Geralt, meanwhile, carried his soul upon his unappealing face. Had he been a better person, he knew, he’d end things with Eskel for Eskel’s sake.
He was not, however. Geralt had dreamed of being a knight, one, but now he knew. He was barely above a monster, and unable to hide; why should he pretend to be a better man than he was?
***
Despite his bravato, Geralt doesn’t stop feeling torn for forcing Eskel to stand him and care for him. He’s not strong enough to stay away from Eskel.
When Fate gives Eskel the scars that marr his handsome face - no less handsome, never less handsome, but feared, now - Geralt curses it out from the wilderness near the keep, his extremities quickly turning blue despite how hot and fast the rage has his blood pumping in his veins.
Of all of them, Eskel never deserved this. He deserved so much better.
***
Years later, Geralt meets Jaskier, and he thinks he has finally found what Eskel deserves.
Jaskier is softness. His clothes, his looks, his words. He has hidden edges, sharp enough to cut, but that's not what he chooses to make of himself, how he chooses to present himself. Jaskier chooses to be light and fun and even seemingly air headed and unthreatening, while also capable of intelligent conversation and deep reflection, of the type of poetic language Geralt hates and can barely parse and Eskel has been trying to teach him for decades.
Geralt is afraid, in the beginning. Of letting Jaskier close, letting Jaskier in - he barely deserves Eskel as is, and though what they have would never be treated or cheapened by Geralt taking another partner, Geralt is wary of too much happiness. It is not how his life has been, not the hand Fate has dealt him.
It takes them years, but Jaskier doesn’t leave, never leaves, not until Geralt told him he should and meant it - only to regret it, later, regret it so much, and then Jaskier had accepted him and stayed, again.
After that and Ciri is safe and the wish is broken and Nilfgaard no longer, Geralt takes him to Kaer Morhen.
Takes Jaskier to Eskel.
He does this knowing how this will go. Knowing he is likely giving two very important parts of his happiness to themselves, in an equation that would probably result in him by himself. But he loved them both - and he wanted them to have what they deserved.
And they deserved better than him.
***
Despite the pain in his chest, he couldn’t stop his smile as he watched Eskel and Jaskier chatting animatedly away, a ways away, closer to the hall’s large fireplace. They had been getting on as well as Geralt had expected since they arrived, discussing music, poetric, composition, history and many other subjects in such excited and fast paced conversation that Geralt had a hard time keeping track at times.
With a last swig of his beer and dropping one last card on the table - Commander’s Horn, the game was his - Geralt ignored Lambert’s inventive cursing and started to make his way back to his rooms. Eskel hadn’t been offended to hear Geralt wasn’t sharing with him this winter, though he had looked surprised when he realised Geralt wasn’t sharing with Jaskier either.

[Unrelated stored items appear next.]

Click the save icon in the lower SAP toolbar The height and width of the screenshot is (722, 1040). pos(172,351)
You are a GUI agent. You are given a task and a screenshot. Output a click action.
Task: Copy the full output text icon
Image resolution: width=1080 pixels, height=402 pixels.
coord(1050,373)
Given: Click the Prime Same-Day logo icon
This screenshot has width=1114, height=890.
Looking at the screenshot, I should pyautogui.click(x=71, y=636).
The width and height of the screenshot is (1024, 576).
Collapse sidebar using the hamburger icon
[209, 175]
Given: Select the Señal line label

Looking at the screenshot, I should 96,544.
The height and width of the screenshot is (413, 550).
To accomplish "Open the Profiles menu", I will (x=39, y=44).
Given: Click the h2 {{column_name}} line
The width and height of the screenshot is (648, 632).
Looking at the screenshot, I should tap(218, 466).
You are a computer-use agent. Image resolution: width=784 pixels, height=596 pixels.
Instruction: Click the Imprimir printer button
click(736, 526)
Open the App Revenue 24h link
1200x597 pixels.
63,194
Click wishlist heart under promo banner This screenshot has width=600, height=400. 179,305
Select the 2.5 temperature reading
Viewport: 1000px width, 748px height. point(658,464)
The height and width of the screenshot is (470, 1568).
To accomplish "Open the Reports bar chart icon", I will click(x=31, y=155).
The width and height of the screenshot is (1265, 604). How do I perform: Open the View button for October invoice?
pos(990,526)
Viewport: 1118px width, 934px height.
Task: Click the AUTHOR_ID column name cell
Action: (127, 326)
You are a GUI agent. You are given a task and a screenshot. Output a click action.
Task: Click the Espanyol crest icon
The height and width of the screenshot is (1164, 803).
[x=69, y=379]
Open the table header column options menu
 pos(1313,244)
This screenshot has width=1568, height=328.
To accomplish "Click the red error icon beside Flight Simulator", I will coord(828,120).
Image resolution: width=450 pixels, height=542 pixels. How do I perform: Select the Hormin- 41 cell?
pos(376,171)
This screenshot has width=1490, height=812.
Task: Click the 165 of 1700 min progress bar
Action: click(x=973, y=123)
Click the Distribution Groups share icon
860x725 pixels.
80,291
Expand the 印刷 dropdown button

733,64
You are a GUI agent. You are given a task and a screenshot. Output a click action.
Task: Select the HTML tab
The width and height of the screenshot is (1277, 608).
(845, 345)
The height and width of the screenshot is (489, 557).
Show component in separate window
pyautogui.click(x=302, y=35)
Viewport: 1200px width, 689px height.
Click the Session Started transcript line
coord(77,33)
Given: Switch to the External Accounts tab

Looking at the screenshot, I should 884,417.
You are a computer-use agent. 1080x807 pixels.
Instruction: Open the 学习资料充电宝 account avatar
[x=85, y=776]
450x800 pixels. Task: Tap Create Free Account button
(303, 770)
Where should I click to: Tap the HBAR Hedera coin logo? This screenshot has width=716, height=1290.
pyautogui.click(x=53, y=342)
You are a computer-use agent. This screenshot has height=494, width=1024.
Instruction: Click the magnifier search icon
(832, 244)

Geralt knew how the season was likely to turn out - hell, given the way they’d looked tonight, he’d give it a week - and he planned to make it easy for everyone.
He was shaken from his musings as two pair of hands - one silky and one rough, he knew, but both ever so warm - grabbed his arms, holding him in place. Lambert and Vesemir didn’t seem to have followed them out into the corridor, thankfully.
“Got you,” Jaskier exclaimed, cheerfully, like his loose hold on Geralt’s biceps was the force restraining Geralt. “Sneaking away without saying good night is not very nice, you know.”
“Tired,” Geralt grunted, for some reason unable to meet Jaskier’s - or Eskel’s, for that matter - eyes for some reason.
“Oh really,” said Eskel, his tone teasing but not unkind. “Because we have a theory here, you see.”
“Now that sounds scary,” Geralt deadpanned. “You two thinking, that is.”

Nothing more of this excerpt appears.